When the grid goes down it’s important that solar panels don’t keep sending out power, which could shock utility workers fixing things. Having inverters shut themselves off is the easiest way to ensure that never happens, but it’s not the only way: the inverter could disconnect from the grid while providing power just to the house. This would only work when the sun was shining, of course, and only when there was enough sunlight on the panels for what you were trying to run. A large system in a sunny area could be set up to try to power the whole house, while a less productive system might be set up to power a few priority circuits or even just a single outlet.

Making systems work this way by default would have major advantages in a range of disasters. You would immediately have widespread distributed generation, and so many things rely on electricity:

  • Communications. Really important for people to coordinate. Even just a small amount of power for recharging phones would go a long way.

  • Medical devices. Many people rely on ventilators, powered wheelchairs, etc, and these generally only have a few hours of battery if the grid goes down.

  • Refrigeration. Keeping food (and medicine) from spoiling.

  • Heating. Even gas and oil heat need electricity for blowers, pumps, etc. and generally will not function at all when the power is out.

  • Cooling. Fans, AC, etc. Combines especially well with solar, since cooling need is highest when available solar is highest.

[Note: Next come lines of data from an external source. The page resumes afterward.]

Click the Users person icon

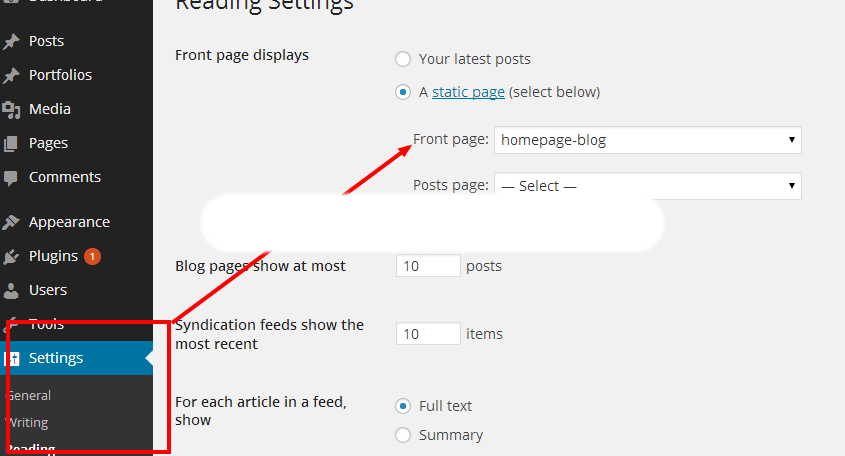[x=11, y=291]
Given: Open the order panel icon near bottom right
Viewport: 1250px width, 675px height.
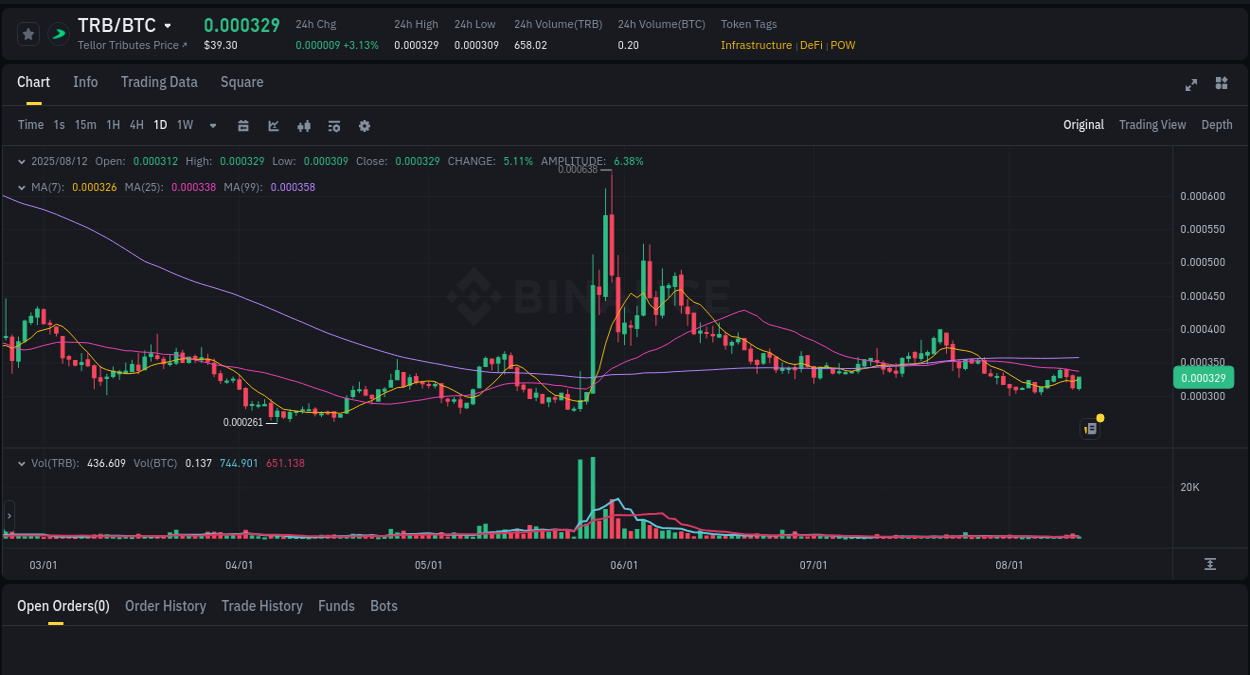Looking at the screenshot, I should tap(1089, 428).
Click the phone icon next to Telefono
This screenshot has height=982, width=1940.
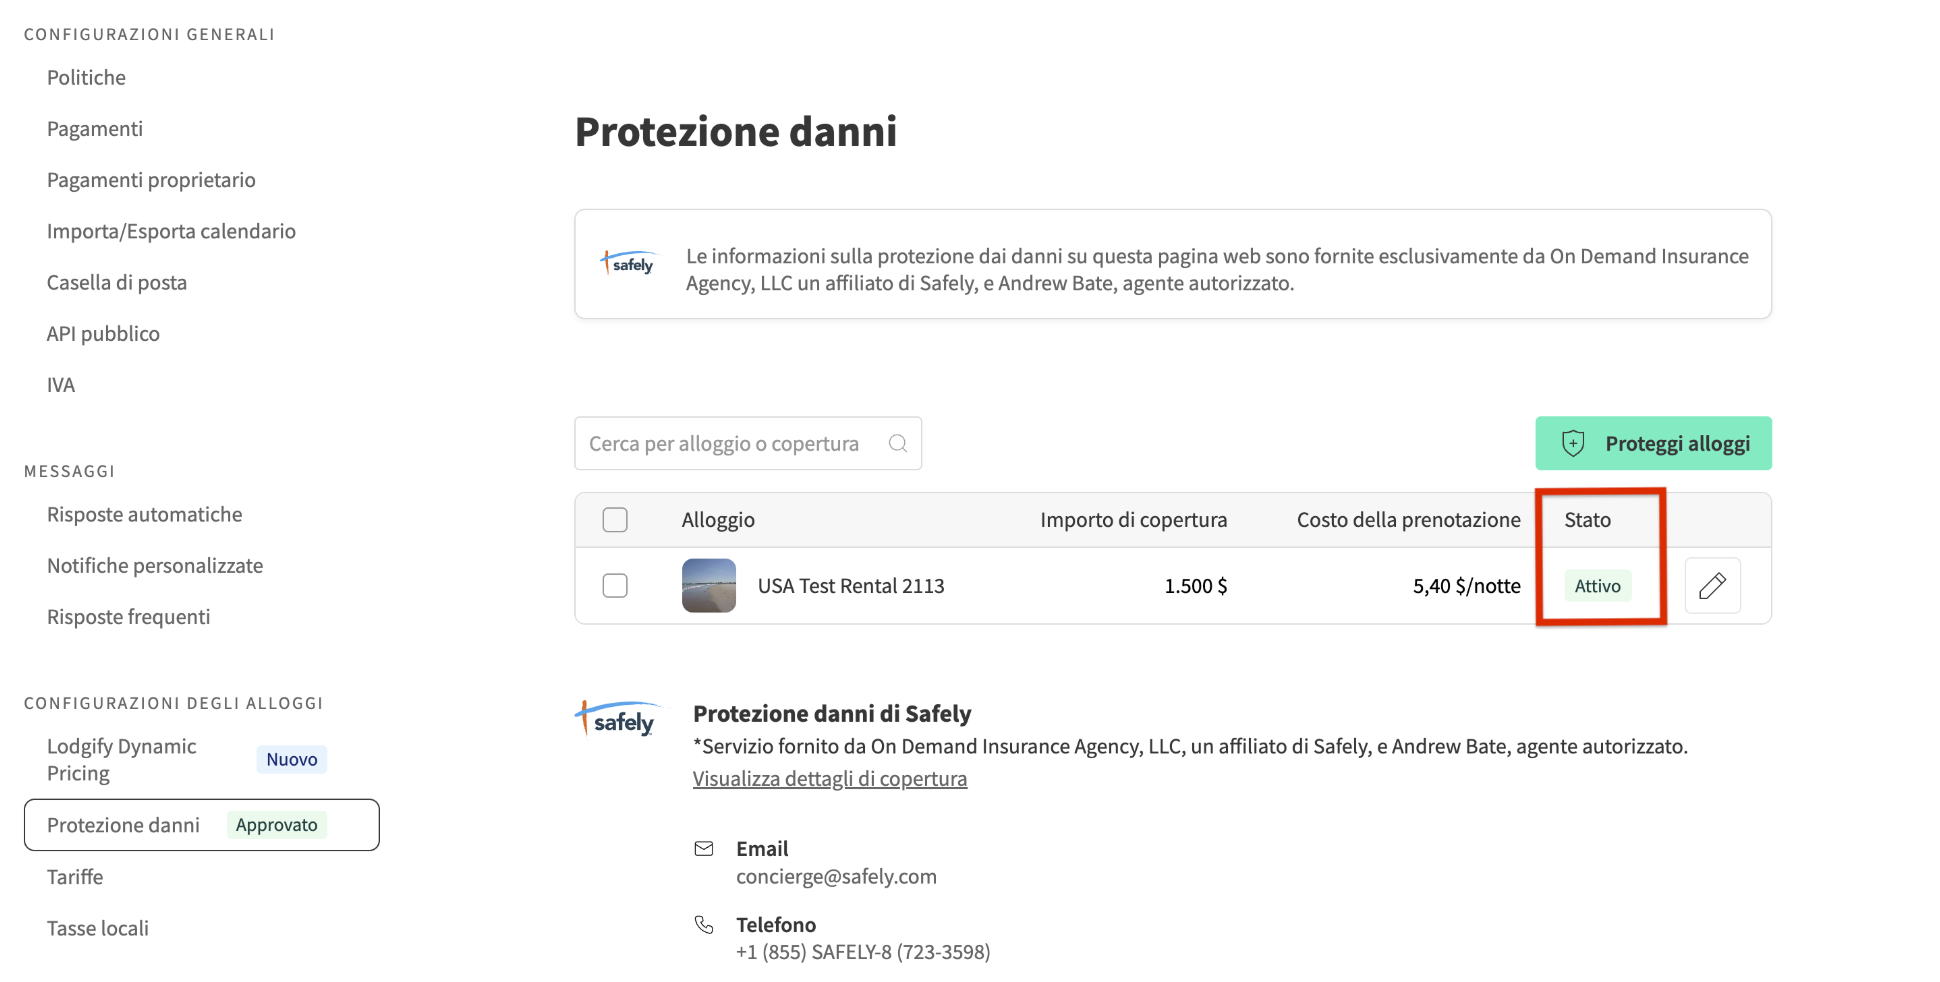point(704,924)
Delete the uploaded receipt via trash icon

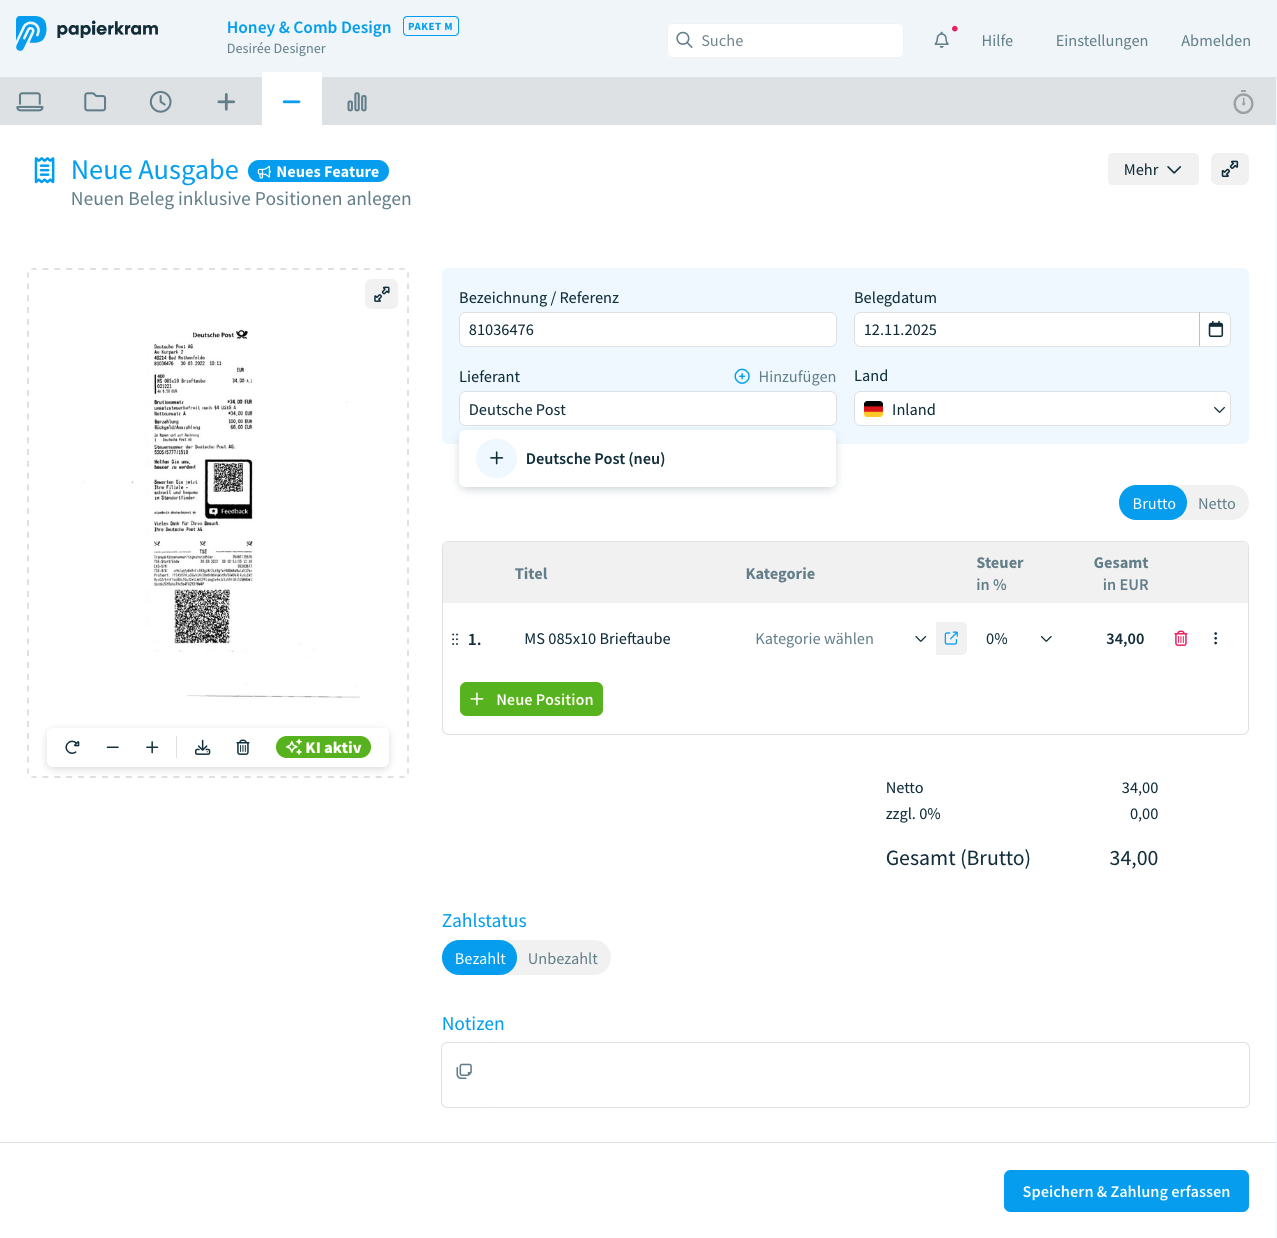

  • Pumps, tools, etc. Even more important during disasters.

Looking ahead to likely winter power outages in Europe, and potential outages here if things get worse [1] it would be far better if these millions of rooftop solar installs were able to operate independently.

You can install systems with batteries, which would be more robust than relying on however much power the sun happens to be producing at the moment, but large batteries are expensive and I’m not aware of anyone selling systems like this with small batteries. What if we used no battery?

Electrically, this is pretty practical. When we got solar I thought about this a lot and we installed an SMA Sunny Boy with a “Secure Power Supply” (SPS) in the basement. It didn’t end up costing much more: something like $250.

Unfortunately these aren’t allowed anymore for residential rooftop solar. Starting with the 2014 National Electrical Code (NEC) you need to have some form of rapid shutdown to protect firefighters in an emergency, and in the 2017 revision it got much stricter to where the SPS functionality would have to be completely redesigned to qualify. The only option now, as far as I can tell, is the recently released Enphase IQ8 Sunlight Backup. It’s very expensive: I got some quotes and it added about $7k (23%).

I think it’s likely that this rule change didn’t consider the resiliency downsides of prohibiting the current versions of these systems, and it would have been better to make the change over a longer period with more notice to manufacturers. For example, it took until December 2021 for the first NEC 2017 compliant backup system, the IQ-8 to come out, 5 years from code publication. One way to get most of the benefits of the code change without this particular harm would have been to offer a temporary exception for island-capable solar.

My understanding is that the basic electronics to support best-effort power are not actually expensive, however, and almost all of what makes it costly is low volume. You could fix the volume problem and scale up the benefits by requiring this functionality as a condition for receiving residential solar subsidies: resiliency is something the government has a strong interest in, and that people are unlikely to fully account for since they think the government has it covered. It’s too late to go back and require this from the beginning, but what if we announced that starting in 2026 residential solar would only be subsidy-eligible if it supported best-effort power during blackouts?


[1] I recently bought a generator, just in case. It’s a dual fuel one (gasoline or propane) because it’s helpful to be able to use multiple options and propane doesn’t require gasoline’s level of cleanup from intermittent use.